In theory, you can figure out which niches offer the most attractive payouts using the AdWords tool’s CPC estimate as a proxy for earnings potential. For example, we see that the search term “New York hotels”:
Has a much higher suggested bid than does the term “Notre Dame football”:
In other words, a YouTube channel covering New York hotels would probably generate more revenue per click than a channel about Notre Dame football. Advertisers are willing to pay more for traffic interested in the former topic, since these visitors can translate into meaningful revenue.
There are some obvious problems with simply chasing CPCs. Many of the topics associated with the highest CPCs are extremely competitive, meaning that you’ll have a tough time getting your video seen. Moreover, it’s tough to create high quality, engaging videos on topics that you don’t know much about.
Making a few dollars of revenue on YouTube is easy; you can be up and running as a partner, pump out a few videos, and have your first ads appearing withing a day. The tough part is making enough money to support yourself full time. In a way, YouTube is a lot like professional baseball: a few stars make it big and get rich, but most toil in obscurity and retire without ever coming close to the big leagues.
Let’s put some more concrete figures around YouTube earnings potential:
- Most publishers earn between $0.30 and $2.50 CPMs from YouTube. (I.e., they make between $0.30 and $2.50 for every video 1,000 views; this tool can help you figure out revenue potential.)
- Some publishers are definitely getting rich from YouTube; the average of the top 1,000 channels is $23,000 of monthly revenue.
- According to Google, “thousands of channels are making six figures a year”.
- 30% of the YouTube videos account for 99% of total views.
It’s very difficult to track down updated information about the average YouTube video, but the reality is that most videos posted on the site get fewer than 1,000 views. Here are a few older studies showing the disproportionate allocation of YouTube views:
- The average YouTube video gets about 500 views, with 25% of total views coming in the first four days and most viewers watching less than 60 seconds. (2010).
- Only about 10% of videos get more than 1,000 views in their first month (2008).
- Half of all videos get fewer than 500 total views (2009).
In other words, it takes a lot of video views to make a meaningful amount of money on YouTube and the vast majority of videos published receive a significant number of views.

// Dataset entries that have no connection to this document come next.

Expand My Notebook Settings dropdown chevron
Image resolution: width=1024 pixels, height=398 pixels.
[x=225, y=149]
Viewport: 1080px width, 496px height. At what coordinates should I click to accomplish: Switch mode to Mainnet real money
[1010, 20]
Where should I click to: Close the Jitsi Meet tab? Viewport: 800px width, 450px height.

Using the YouTube earnings calculator, a video with one million views might only make the creator $300 in total revenue:
That may be a harsh reality check for content creators who have big dreams of opening up a new revenue stream. But the fact of the matter is that only a very small portion of YouTube partners make more than a few hundred dollars in revenue from the program before giving up and focusing elsewhere.
Of course, there are other ancillary benefits to maintaining an active YouTube channel. Specifically, a YouTube channel can be a way to get your content in front of additional subscribers, boost your position in search results, and increase the time visitors spend on your site. In other words, the real money to be made with YouTube is indirect: it comes in the form of more visitors and a more engaged audience. We set up a MonetizePros YouTube channel not to get rich off of video ads, but to carve out a new platform to share our content.

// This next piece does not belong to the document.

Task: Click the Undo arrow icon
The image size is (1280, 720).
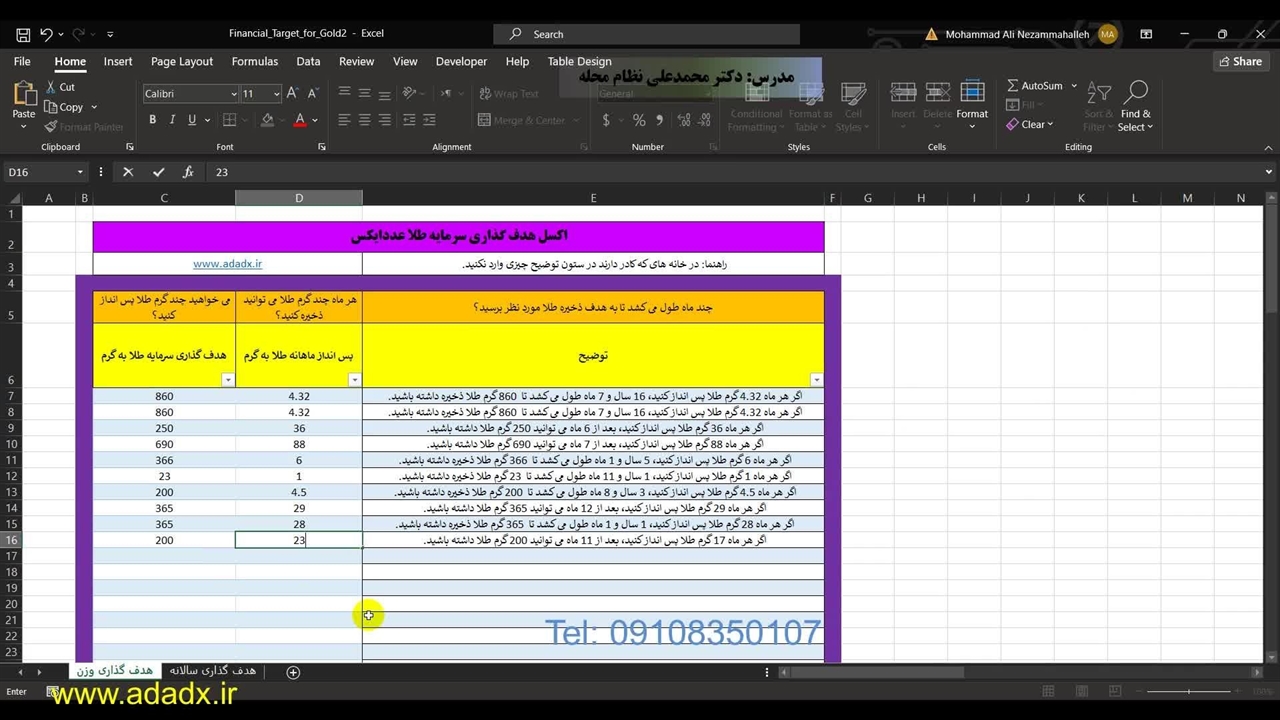Action: (46, 34)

BONUS: Check out this course on Udemy: 10 Guaranteed Ways to Monetize Your Content on YouTube
For the time being, YouTube monetization is a very simple equation. Making enough money to support yourself from YouTube videos, quite simply, requires a huge number of video views. The first few dollars of revenue generally come quite easily; set up is minimal, and there are only a few steps required to get up and running. But cashing a big paycheck from YouTube requires considerable time, effort, talent, and a bit of luck.